Supplied information: Begin
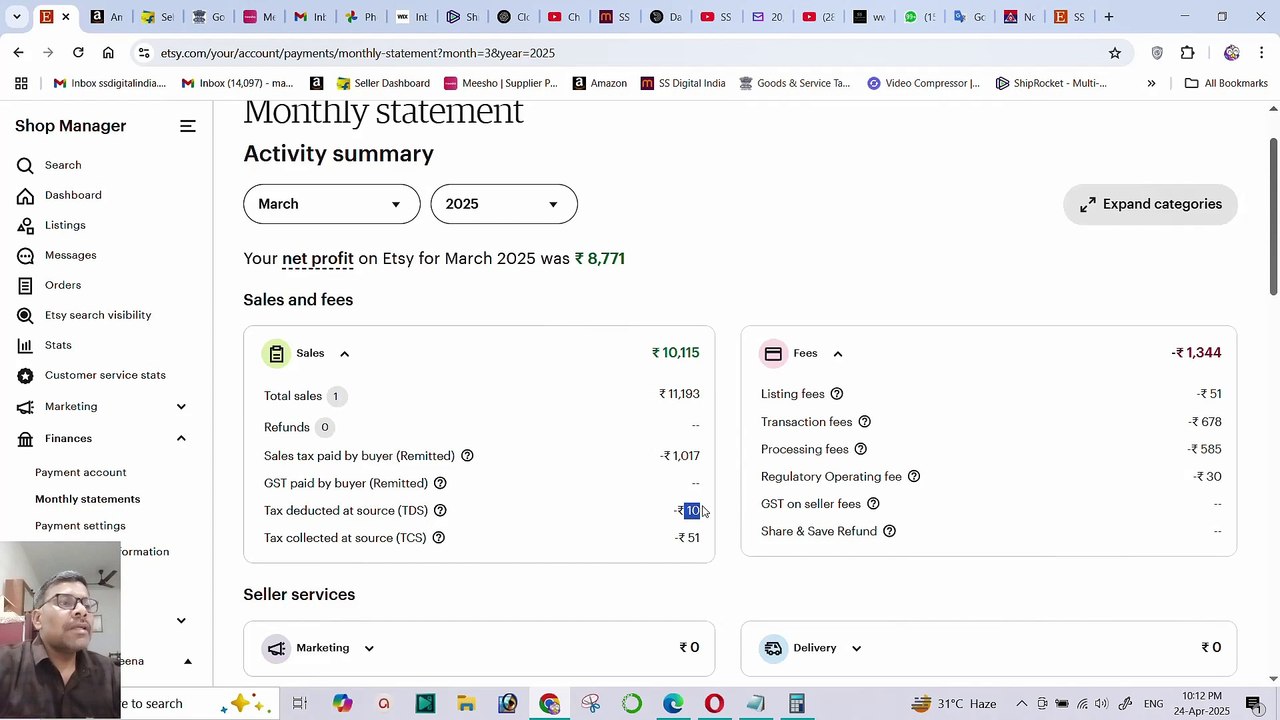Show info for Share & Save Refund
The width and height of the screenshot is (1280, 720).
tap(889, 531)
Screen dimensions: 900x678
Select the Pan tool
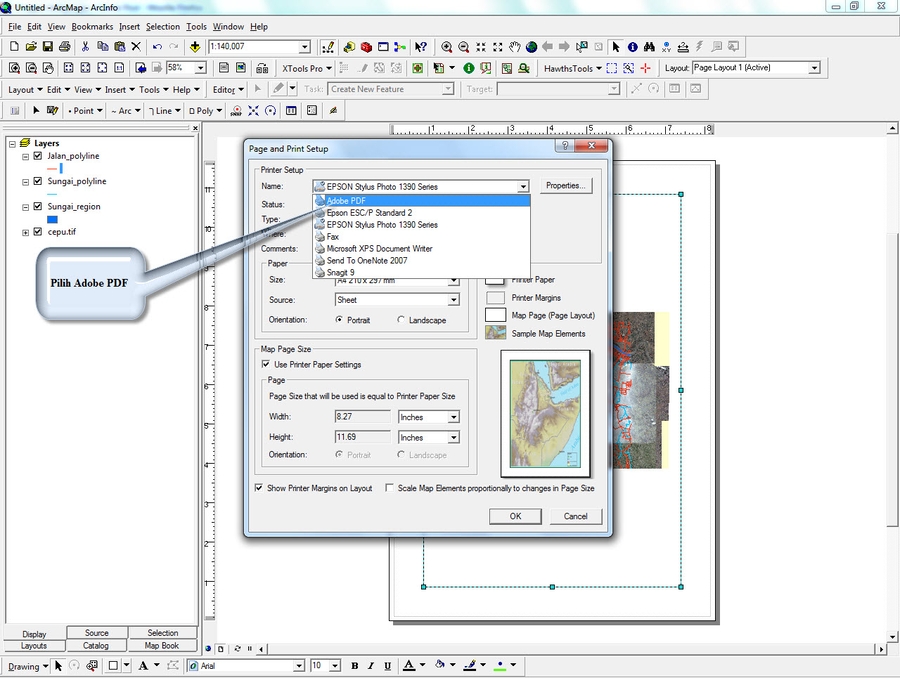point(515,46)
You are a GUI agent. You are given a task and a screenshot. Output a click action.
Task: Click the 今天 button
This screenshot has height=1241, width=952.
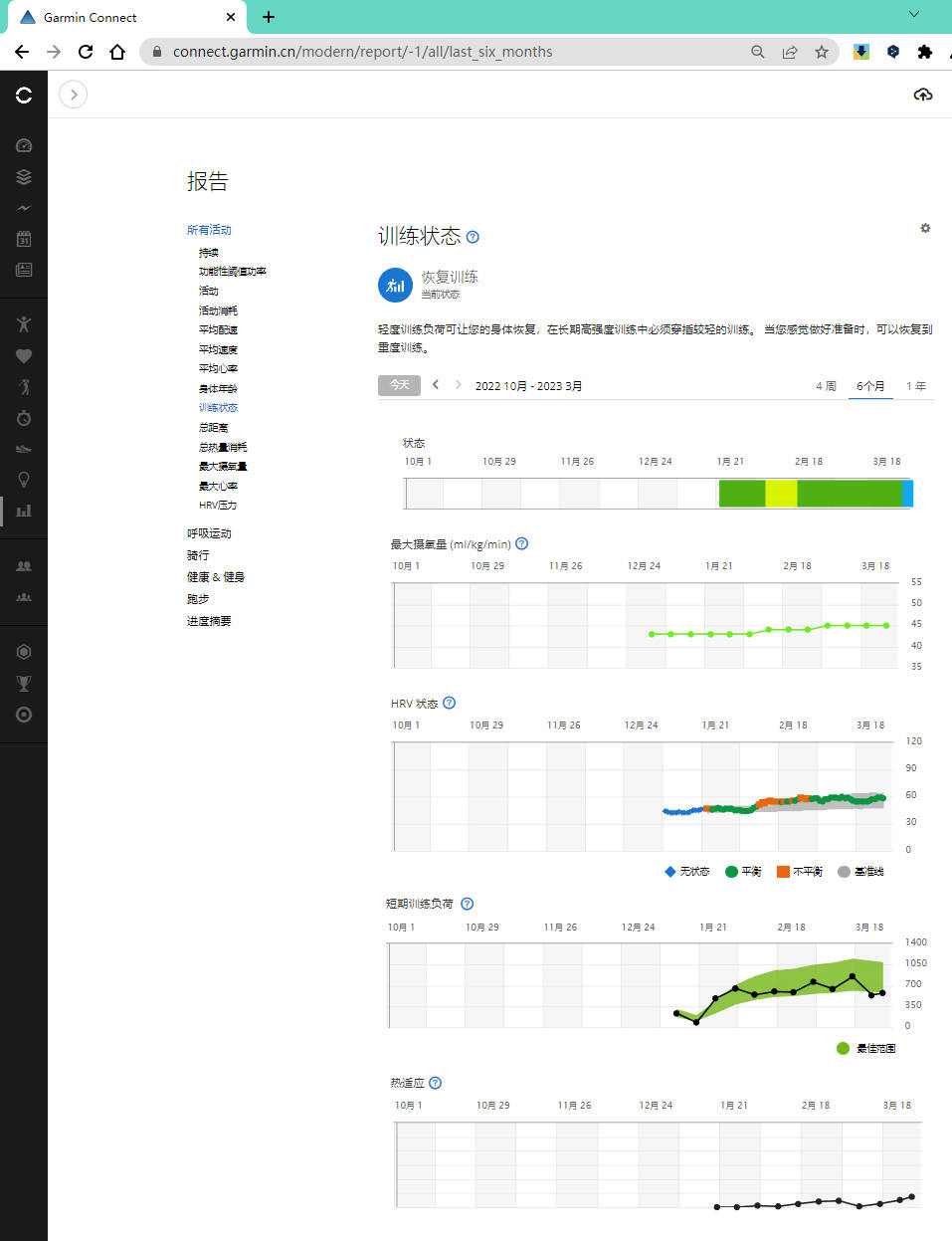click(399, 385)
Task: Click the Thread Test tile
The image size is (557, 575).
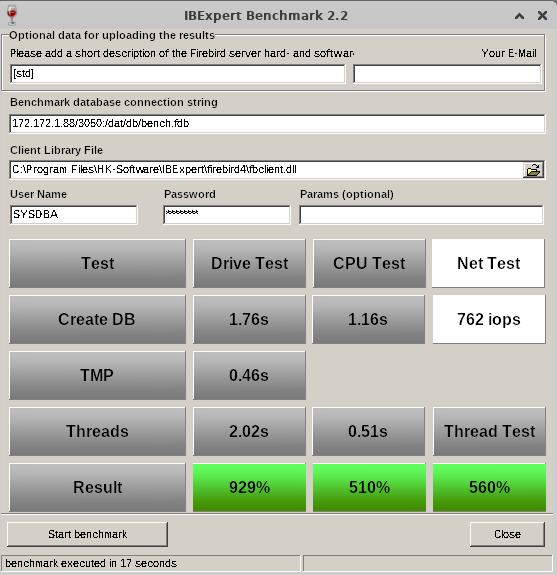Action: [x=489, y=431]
Supplied information: End
Supplied information: Begin
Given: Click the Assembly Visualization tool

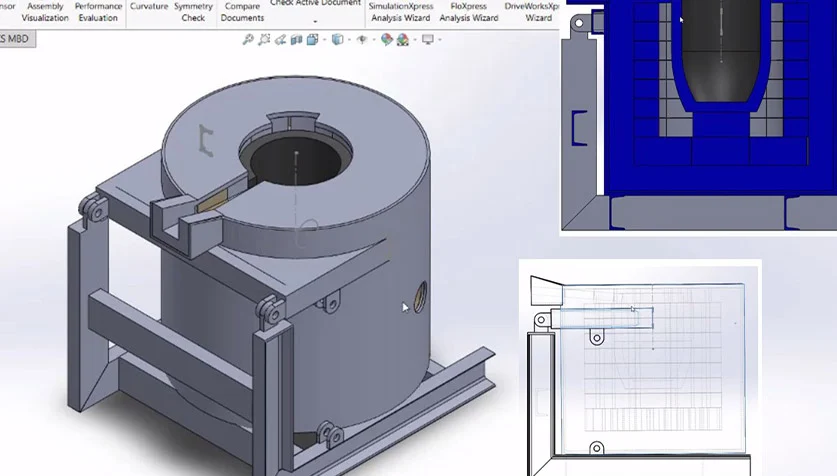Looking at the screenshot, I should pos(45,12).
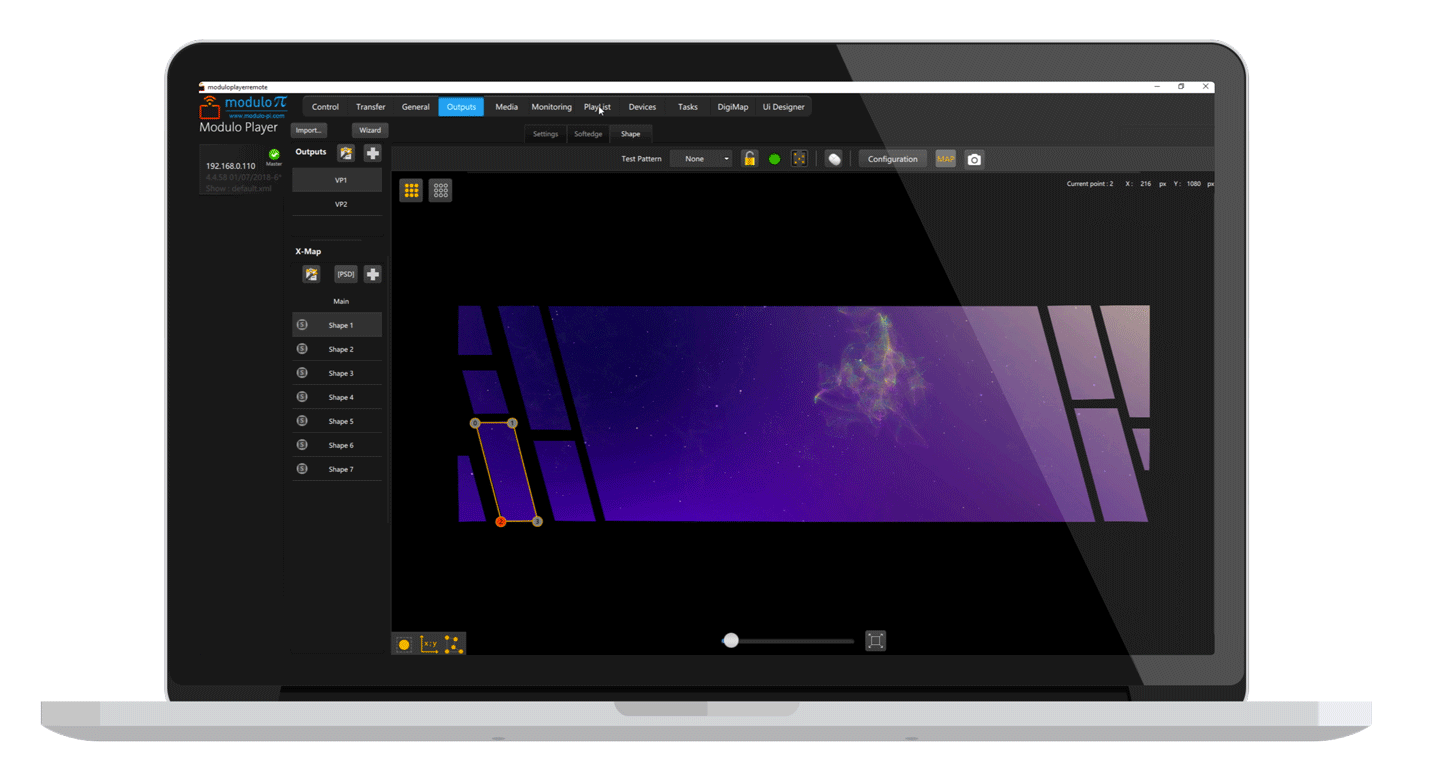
Supplied information: End
Work task: Going by the data above, the answer is exactly the lines from the one holding "Screen dimensions: 900x678" to the one holding "Task: Click the Thread Test tile", both kept, with the pictures left out.

Answer to this problem:
Screen dimensions: 900x678
Select the Pan tool
point(515,46)
You are a GUI agent. You are given a task and a screenshot. Output a click action.
Task: Click the 今天 button
This screenshot has height=1241, width=952.
click(399, 385)
Task: Click the Thread Test tile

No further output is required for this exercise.